Rose's Bakery & Wheat Free Café was set to close its doors on Christmas Eve of 2012 when Lemonis stepped in with an investment that allowed the bakery to remain open. He wrote an initial check for $200,000 to become the majority owner of the business with a commitment of an additional $150,000 investment over the next 18 months. Not only did he save the existing bakery, but in March 2014 a second location in Highland Park, Illinois, was opened under his direction. Lemonis added Rose's and several other businesses, including Amazing Grapes, Betty Lou's, Crumbs Bake Shop, Dapper Classics, E-Net IT Group, Key West Key Lime Pie Co., Little Miss Baker, Tonnie's Minis, Mr. Green Tea, ProFit Protein Bars, and Sweet Pete's to his holding company Marcus Lemonis Enterprises LLC. He also expanded his portfolio in the automotive industry with two businesses from The Profit: 1-800-Car-Cash, an automobile buying service, and AutoMatch USA, which specializes in pre-owned automobiles and accessories.

Lemonis was featured on two episodes of NBC's Celebrity Apprentice, hosting marketing-related challenges. In 2011 he gave each team two Camping World RVs and challenged them to stage an experience in midtown Manhattan. In 2012, Lemonis challenged the contestants to write a 90-second jingle for Good Sam's Roadside Assistance program. In 2012, Lemonis appeared on an episode of ABC's Secret Millionaire, returning to his hometown of Miami to help local charities.

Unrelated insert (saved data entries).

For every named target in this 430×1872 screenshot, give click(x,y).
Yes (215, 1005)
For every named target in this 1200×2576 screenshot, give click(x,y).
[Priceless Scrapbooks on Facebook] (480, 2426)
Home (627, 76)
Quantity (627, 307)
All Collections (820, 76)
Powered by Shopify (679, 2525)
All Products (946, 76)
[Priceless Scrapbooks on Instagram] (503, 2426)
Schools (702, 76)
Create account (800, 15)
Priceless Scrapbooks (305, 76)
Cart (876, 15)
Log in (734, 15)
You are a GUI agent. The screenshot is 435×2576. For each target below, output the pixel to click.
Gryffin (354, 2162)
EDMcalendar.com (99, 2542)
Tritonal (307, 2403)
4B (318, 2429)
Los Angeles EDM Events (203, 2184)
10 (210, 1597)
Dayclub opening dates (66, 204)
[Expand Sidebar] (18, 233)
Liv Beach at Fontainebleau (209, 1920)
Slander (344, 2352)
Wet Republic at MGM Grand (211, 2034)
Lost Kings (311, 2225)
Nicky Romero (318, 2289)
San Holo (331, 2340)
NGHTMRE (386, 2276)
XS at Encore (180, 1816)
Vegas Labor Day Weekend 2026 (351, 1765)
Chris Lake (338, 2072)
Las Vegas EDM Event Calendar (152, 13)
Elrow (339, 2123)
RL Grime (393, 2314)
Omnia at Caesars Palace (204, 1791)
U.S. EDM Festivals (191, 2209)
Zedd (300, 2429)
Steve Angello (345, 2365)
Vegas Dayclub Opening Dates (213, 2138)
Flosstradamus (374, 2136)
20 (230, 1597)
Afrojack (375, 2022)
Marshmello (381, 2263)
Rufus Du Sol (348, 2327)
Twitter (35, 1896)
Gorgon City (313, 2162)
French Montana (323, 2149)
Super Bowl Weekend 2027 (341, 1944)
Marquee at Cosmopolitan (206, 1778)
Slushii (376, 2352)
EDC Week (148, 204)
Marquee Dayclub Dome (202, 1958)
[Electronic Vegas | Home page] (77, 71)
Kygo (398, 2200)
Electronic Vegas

In 2013, Lemonis became the star of the CNBC reality show The Profit, which features Lemonis on the hunt for promising yet faltering small businesses. In the show, Lemonis invests his own money for part ownership in the businesses to make them profitable. After the third season, Lemonis had invested $35 million in businesses featured in the program.

In 2017, Lemonis starred in the CNBC program The Partner, in which he searches for a business manager to assist in running businesses Lemonis invests in on The Profit. Lemonis will also co-produce.

Marcus Lemonis married in 2018, and lives in Lake Forest, Illinois


Regardless of the size of your company, every business owner needs to know three numbers: Your annual sales revenue.

Your gross profit margins.

Your expenses as a percentage of your gross profit.

Focus on People, Process, Product:

It’s not just critical to have the right people—you have to have them in the right roles as well. Create a positive atmosphere where your employees can play to their strengths. It’s your job as a manager to give people the chance to succeed and get them out if they can’t deliver.

At the end of the day, big companies share the same issues as small companies. Focusing on a streamlined and effective process will improve outcomes for any business.

Many times small-business owners assume that consumers will view their product the same way they do, but that isn’t always the case. Consider what's being sold and key marketing characteristics like pricing, packaging, sizing, and targeting.

“At the end of the day, the numbers don’t lie.”

“The best deals are when both parties come to an agreement and feel just a little uncomfortable.”

“If you don’t love what you do, then you shouldn’t do it.” “Control your cash, stick to your core business, and know your numbers.”